Dola begann um 1991/92 mit dem Verkauf von Charas. 1998 wurde er am Flughafen Mumbai festgenommen, als er versuchte, 40 Kilogramm Mandrax-Tabletten zu schmuggeln. Noch im selben Jahr verbrachte er fast sechs Monate im Arthur-Road-Gefängnis, wo er Kontakte zu Insassen knüpfte, die dem D-Company-Netzwerk zugerechnet werden. Nach seiner Entlassung gründete er in Mumbai ein Catering-Unternehmen namens Bohri Caterers.
Das Geschäft hatte jedoch keinen Bestand. Dola kehrte in den Drogenhandel zurück und setzte seine kriminellen Machenschaften fort. 2018 wurde er erneut verhaftet – diesmal wegen des Verdachts, 100 Kilogramm des mutmaßlichen Synthetikopioids Fentanyl besessen zu haben.

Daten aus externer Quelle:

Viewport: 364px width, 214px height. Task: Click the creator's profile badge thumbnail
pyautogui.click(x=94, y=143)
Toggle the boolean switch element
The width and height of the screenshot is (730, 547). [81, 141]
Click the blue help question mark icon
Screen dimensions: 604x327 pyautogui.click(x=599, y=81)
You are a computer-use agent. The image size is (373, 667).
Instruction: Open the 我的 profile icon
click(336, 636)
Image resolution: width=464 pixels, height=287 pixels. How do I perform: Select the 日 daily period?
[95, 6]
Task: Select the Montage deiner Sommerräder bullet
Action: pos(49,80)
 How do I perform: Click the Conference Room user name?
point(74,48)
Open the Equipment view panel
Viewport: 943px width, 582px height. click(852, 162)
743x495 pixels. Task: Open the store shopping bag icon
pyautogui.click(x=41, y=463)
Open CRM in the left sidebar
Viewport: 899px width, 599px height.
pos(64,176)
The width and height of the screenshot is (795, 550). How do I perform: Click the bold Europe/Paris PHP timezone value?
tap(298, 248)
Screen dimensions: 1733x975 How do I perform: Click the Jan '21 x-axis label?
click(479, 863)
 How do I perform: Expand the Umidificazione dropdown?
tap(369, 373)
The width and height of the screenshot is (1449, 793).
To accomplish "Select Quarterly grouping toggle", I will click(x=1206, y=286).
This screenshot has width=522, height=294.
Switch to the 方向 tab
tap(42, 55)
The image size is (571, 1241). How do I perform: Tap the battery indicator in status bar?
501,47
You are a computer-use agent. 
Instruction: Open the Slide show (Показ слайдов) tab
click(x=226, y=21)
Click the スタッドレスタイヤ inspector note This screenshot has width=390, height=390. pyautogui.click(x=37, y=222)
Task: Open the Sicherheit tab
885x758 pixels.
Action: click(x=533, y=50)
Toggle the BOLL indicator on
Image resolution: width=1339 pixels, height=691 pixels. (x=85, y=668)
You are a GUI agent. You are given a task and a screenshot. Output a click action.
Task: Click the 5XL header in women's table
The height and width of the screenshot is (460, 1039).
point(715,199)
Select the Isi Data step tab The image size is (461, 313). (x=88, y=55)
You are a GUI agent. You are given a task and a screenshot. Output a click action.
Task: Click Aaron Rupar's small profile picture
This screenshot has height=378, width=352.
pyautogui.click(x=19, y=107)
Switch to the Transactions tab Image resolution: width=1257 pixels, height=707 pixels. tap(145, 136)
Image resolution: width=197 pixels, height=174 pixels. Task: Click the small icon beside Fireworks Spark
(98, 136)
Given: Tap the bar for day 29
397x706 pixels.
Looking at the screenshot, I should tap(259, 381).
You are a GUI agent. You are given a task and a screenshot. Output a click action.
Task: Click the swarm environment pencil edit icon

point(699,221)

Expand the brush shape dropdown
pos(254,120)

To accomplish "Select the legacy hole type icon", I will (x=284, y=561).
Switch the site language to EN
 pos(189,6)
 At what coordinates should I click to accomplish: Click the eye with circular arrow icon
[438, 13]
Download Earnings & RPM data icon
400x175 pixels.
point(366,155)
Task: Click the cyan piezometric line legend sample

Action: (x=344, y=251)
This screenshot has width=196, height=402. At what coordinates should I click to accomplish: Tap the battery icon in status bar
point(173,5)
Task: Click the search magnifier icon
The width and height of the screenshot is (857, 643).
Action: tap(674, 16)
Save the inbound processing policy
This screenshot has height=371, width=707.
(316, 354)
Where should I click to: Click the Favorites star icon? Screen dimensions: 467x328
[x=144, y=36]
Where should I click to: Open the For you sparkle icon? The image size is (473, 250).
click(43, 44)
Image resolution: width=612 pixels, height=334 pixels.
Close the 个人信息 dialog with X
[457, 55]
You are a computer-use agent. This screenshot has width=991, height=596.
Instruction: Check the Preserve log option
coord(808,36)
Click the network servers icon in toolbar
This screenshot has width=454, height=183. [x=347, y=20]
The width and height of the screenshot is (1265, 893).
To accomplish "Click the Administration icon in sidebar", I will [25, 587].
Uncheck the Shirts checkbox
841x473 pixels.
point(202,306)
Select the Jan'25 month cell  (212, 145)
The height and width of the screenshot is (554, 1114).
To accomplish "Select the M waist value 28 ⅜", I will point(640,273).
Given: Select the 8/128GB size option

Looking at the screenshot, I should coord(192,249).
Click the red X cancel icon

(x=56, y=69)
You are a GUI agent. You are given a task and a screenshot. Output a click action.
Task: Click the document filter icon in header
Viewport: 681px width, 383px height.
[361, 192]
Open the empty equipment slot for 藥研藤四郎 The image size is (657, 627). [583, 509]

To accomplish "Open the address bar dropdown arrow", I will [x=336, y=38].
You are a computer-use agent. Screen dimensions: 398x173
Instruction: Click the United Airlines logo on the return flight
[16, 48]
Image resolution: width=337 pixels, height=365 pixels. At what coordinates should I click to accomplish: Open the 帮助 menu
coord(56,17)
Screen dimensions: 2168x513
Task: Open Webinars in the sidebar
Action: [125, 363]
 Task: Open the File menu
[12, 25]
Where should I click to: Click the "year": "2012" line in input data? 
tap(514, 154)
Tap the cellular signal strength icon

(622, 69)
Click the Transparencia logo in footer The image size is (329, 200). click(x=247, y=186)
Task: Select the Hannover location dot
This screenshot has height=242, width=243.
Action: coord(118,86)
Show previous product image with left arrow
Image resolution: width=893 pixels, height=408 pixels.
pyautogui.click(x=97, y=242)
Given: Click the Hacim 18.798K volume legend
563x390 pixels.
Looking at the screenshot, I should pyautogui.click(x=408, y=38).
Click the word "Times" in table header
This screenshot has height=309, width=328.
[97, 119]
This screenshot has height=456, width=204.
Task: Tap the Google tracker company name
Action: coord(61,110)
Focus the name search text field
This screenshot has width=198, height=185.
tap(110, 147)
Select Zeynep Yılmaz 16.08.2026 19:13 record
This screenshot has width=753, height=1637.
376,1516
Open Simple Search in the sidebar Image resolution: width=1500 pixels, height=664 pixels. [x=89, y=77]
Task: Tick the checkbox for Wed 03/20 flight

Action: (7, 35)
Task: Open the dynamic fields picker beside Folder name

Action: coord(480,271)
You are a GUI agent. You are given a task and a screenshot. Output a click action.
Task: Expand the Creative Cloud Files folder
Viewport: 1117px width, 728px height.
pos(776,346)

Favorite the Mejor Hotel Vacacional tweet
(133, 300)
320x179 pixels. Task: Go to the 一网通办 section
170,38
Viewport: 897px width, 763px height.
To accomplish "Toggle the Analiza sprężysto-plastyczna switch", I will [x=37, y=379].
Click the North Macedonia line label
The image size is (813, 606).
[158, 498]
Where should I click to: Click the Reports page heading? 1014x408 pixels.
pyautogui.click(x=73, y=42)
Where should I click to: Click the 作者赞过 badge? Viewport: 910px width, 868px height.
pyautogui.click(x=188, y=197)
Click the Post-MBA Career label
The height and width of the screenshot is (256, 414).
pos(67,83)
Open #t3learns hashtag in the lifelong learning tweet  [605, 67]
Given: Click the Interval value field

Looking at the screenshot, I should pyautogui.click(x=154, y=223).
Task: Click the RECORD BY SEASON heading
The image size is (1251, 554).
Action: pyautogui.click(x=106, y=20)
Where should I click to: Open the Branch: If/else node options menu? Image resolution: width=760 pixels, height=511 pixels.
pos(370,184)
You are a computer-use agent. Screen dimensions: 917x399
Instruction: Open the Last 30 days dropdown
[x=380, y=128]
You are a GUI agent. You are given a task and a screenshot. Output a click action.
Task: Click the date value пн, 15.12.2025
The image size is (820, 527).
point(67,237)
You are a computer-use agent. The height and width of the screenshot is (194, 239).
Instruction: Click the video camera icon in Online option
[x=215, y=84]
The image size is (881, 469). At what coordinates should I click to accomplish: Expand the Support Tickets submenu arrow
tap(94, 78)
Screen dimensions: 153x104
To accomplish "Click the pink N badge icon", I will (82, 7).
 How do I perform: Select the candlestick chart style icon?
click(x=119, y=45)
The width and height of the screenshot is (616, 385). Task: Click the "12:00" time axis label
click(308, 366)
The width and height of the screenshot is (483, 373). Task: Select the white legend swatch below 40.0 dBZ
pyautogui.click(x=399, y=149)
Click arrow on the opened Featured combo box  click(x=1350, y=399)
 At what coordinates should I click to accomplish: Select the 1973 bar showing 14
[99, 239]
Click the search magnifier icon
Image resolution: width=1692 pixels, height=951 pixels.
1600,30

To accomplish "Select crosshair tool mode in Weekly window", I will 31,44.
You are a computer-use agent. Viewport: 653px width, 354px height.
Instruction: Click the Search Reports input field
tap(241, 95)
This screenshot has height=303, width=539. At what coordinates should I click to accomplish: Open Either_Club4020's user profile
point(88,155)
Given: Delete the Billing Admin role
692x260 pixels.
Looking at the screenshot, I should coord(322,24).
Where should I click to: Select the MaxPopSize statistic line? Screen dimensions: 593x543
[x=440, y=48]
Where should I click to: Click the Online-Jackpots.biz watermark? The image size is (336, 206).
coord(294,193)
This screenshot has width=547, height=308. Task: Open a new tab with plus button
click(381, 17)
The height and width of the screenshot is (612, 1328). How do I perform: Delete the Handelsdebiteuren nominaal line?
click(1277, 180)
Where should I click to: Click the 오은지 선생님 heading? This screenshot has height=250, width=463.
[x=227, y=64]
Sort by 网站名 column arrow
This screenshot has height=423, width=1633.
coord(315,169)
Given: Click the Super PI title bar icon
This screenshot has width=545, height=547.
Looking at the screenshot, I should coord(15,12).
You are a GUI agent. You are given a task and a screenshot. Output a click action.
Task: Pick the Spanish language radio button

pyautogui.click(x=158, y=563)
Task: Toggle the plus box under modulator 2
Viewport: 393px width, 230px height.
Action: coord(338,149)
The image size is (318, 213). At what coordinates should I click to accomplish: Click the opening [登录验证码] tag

Später kam er gegen Kaution frei, floh jedoch aus dem Land und verstieß damit gegen seine Auflagen.
Im April 2023 gelang es den Behörden schließlich, Dola im Rahmen der Operation Global Hunt zu ergreifen und nach Indien auszuliefern. Trotz seiner früheren Verbindungen bestreitet er jede operative Zusammenarbeit mit der D-Company.
Nach seiner Auslieferung stehen Dola in Indien nun gerichtliche Verfahren bevor. Seine Vergangenheit ist geprägt von mehreren Festnahmen, einem kurzen Versuch, ein legales Geschäft aufzubauen, und einer anhaltenden Verstrickung in drogenbezogene Straftaten. Die Ermittler untersuchen weiterhin seine mutmaßlichen Verbindungen und Aktivitäten.